The records:
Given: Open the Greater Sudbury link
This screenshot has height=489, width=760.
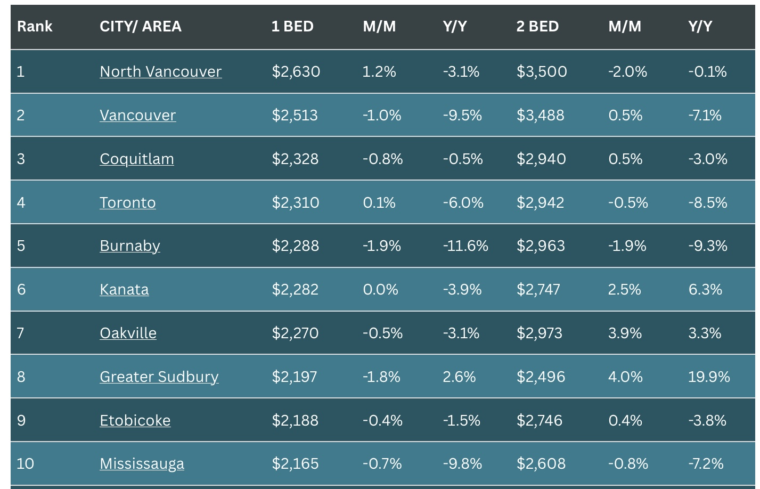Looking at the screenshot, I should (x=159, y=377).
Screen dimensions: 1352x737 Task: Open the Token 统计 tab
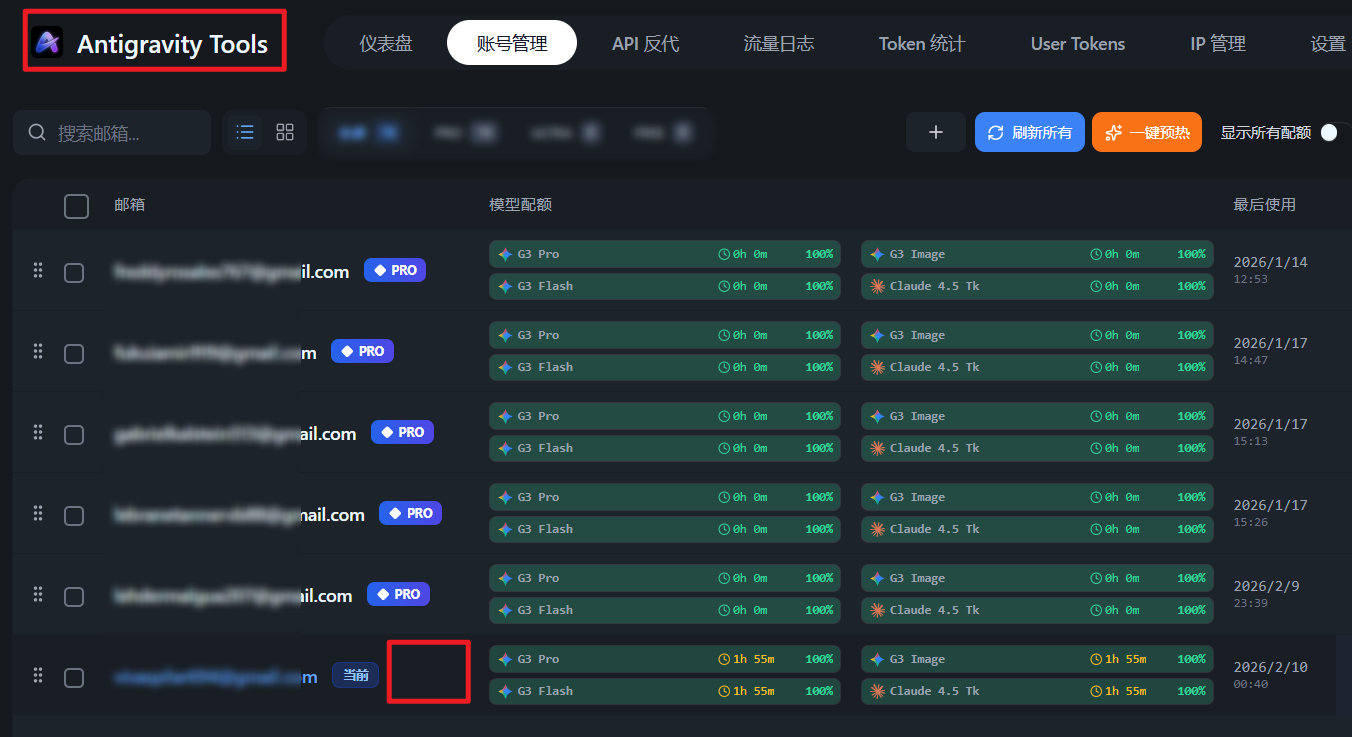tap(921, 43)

Goal: Can you swap every "Open" in the material above for "Select" and give the lines again with nothing else changed? Leave the pictures out of your answer.

Full output:
Given: Select the Greater Sudbury link
This screenshot has height=489, width=760.
Looking at the screenshot, I should (x=159, y=377).
Screen dimensions: 1352x737 Task: Select the Token 统计 tab
tap(921, 43)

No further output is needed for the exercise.